她挺直的身子驟然一緊,剎那間,他的雙手按上了她肩頭,她整個人往後倒去,陷入軟綿的大紅錦被裏。

他捏着她的下巴,俯身冷聲道:“賤人,嫁過來想害本王?”

“……我沒有。”她想搖頭掙紮,可下巴被他扣着動不了,他靠得很近,近地她能感覺到他呼出的氣息,也是冷的。

心頭湧起委屈,她對上那條白布巾,帶着哭腔道:“我從來沒想害你。”

“從來沒想害我?”仿佛聽了什麽天大的笑話,駱應逑手中愈加用力,指骨泛白,惡狠狠道:“看着我的眼睛。”

“對不起,那天,我,我不知道酒裏有毒……”下颚骨劇痛,她眼中慢慢蓄起水霧,強忍着沒讓它們落下,“我真的沒想害你,對不起,對不起……”說到後面,她出口的聲音幾乎哽咽地沒了。

身下的新娘倔強地忍着淚,面上滿是委屈,幾乎是下意識的,他手上力道一松。這世明明沒鴻門宴,她卻記得。腦中靈光一現,他明了,原來她與自己一樣,只是重生在了鴻門宴的時間點後。“那你來做什麽?為自己的情郎監視本王?”

“不是。”她聽得駱時遺的名字使勁搖頭,語帶嫌棄道:“他不是我的情郎。”駱時遺的本性她前世便看清了。

“今晚也是他跟你姐姐成親的日子。”他嗤道,言語中譏诮更甚,頭也低了些,将臉貼得更近,“所以你嫁本王是為氣他?”

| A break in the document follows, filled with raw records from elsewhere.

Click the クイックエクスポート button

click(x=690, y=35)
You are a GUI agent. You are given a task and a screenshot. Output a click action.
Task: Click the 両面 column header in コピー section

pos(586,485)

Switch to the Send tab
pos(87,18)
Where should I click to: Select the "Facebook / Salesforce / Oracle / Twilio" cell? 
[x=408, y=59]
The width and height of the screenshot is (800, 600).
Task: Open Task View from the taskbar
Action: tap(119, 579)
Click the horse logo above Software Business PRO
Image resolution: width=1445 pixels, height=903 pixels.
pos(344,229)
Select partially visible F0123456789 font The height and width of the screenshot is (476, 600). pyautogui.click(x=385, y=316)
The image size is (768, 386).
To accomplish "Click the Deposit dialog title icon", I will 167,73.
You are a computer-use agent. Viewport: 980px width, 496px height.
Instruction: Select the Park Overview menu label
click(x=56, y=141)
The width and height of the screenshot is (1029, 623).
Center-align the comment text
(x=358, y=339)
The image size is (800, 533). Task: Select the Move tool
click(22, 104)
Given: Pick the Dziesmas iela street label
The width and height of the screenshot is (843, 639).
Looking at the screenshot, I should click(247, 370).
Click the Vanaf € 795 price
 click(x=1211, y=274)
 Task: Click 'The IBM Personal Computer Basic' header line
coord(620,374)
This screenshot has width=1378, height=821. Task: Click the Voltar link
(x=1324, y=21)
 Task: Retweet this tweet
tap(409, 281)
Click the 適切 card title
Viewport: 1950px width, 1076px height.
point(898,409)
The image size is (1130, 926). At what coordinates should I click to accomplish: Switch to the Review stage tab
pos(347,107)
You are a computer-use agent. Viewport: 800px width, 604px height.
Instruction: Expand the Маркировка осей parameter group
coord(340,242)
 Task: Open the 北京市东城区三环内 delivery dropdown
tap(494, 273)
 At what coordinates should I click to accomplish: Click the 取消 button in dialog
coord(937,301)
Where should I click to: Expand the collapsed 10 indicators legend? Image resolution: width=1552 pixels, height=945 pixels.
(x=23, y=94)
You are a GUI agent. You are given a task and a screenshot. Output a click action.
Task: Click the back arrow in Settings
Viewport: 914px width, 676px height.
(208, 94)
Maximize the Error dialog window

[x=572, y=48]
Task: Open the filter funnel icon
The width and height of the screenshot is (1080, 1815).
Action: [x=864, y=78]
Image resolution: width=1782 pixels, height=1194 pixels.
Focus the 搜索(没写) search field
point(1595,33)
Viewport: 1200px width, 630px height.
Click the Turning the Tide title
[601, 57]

“不是!”她大聲道,忍不住擡手拉他,可雙手擡到一半便被他空着的那只手給抓住了,他用的力道不大,卻叫她無法動作,“我嫁過來是因皇上賜婚,但我今後會照顧你。”

“照顧本王?”他扯開嘴角,厭惡道:“呵,不如你把自己的眼睛挖出來。”

“對不起……”她頓了頓,想起前世的結局便合了眼,睜眼後小心翼翼道:“能不能不挖眼睛?我真的願意照顧你一輩子。”

“一輩子……說得真動聽。本王告訴你,你當個暖床的都不配。”他偏頭湊近她耳邊,呼出的灼熱讓她情不自禁顫了一下,“想當王妃是麽,那得看你禁不禁得起本王折騰了。”